Die große Frage nach den Anschaffungskosten und den Betreuern
Denn zum Einen würde eines der Jugendtore circa einhundert Euro kosten. Wenn man bei vier Feldern 16 dieser Mini-Tore braucht, kommt eine hohe Summe an Anschaffungskosten zusammen. Zwar sagt der DFB, man könne auch auf Stangen- oder Hütchentore spielen, doch das sei für die Kinder nicht so attraktiv. Zum anderen sei es schwer, ehrenamtliche Funktionäre zu finden.
Bei einem Funino-Jugendspielfest mit vier Spielfeldern müssen aber auch dementsprechend viele Übungsleiter zur Betreuung zur Verfügung stehen. „Nicht zum Coachen, sondern um die generelle Betreuung festzustellen. Der TuS Hattingen hat aktuell den Idealfall, dass bei unseren G-Junioren vier Trainer engagiert zur Seite stehen. Doch auch hier stellt sich die Frage, ob dies in den nächsten Jahren sichergestellt werden kann.
DJK Märkisch Hattingens Jugendleiter vermisst die Grundlagen des Fußballs
Diese Fragen stellt sich auch Michelle Finkenstein, der Jugendleiter der DJK Märkisch Hattingen. Als Trainingsform hält er Funino für „absolut genial“. Als Spielform jedoch für „nicht geeignet.

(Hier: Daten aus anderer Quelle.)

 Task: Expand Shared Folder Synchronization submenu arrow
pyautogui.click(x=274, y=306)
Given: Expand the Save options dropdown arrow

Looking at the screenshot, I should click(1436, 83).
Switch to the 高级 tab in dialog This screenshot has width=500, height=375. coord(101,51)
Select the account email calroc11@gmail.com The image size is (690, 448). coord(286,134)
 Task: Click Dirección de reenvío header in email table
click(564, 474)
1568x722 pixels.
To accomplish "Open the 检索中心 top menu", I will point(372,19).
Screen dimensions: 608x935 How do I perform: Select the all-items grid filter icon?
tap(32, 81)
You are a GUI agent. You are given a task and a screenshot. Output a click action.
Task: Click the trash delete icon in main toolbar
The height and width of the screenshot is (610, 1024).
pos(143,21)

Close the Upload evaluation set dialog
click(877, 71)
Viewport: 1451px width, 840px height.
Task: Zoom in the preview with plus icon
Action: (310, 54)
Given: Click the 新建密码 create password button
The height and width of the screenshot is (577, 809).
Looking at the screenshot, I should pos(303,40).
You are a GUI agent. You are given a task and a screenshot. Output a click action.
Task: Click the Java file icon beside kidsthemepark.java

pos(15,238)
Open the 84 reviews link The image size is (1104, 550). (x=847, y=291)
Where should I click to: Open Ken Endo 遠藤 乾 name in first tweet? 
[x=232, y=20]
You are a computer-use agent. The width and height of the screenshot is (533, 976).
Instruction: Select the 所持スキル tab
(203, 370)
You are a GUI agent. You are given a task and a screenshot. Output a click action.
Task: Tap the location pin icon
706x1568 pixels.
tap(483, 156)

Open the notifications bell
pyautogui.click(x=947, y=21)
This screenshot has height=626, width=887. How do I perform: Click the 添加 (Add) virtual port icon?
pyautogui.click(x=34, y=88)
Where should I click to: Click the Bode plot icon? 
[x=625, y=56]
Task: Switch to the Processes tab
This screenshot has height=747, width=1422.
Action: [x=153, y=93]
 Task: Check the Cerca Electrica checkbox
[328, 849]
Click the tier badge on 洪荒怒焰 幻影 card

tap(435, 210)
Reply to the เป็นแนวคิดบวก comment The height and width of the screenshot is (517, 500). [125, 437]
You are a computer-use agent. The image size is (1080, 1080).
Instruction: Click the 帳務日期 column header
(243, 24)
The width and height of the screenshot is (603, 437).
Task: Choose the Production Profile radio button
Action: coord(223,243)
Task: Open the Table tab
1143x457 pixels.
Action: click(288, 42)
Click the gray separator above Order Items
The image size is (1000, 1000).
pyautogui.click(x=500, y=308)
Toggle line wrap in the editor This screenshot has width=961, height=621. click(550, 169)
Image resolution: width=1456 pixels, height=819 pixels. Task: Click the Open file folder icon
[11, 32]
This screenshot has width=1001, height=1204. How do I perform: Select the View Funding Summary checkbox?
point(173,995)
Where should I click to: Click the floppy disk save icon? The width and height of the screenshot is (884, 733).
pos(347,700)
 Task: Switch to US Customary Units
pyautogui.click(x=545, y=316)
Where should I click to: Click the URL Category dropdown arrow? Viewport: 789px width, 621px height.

Das hat allerdings nichts damit zu tun, dass die Ergebnisse und Tabellen wegfallen, sondern dass die Grundlagen des Fußballs außer Acht gelassen werden“, so Finkenstein.
Dinge wie individuelle Aufgaben auf einzelnen Positionen oder das Verhalten bei Standardsituationen würden zu spät erlernt werden, dabei sei jedes Jahr in der Grundlagenarbeit wichtig, bevor es ab der C-Jugend in den leistungsorientierten Fußball gehe. „Das ist eine absolute Katastrophe. Es ist so, als ob in der Schule vier Jahre nur gemalt werden soll und ab der fünften Klasse soll dann das ABC gelernt werden“, sagt Finkenstein.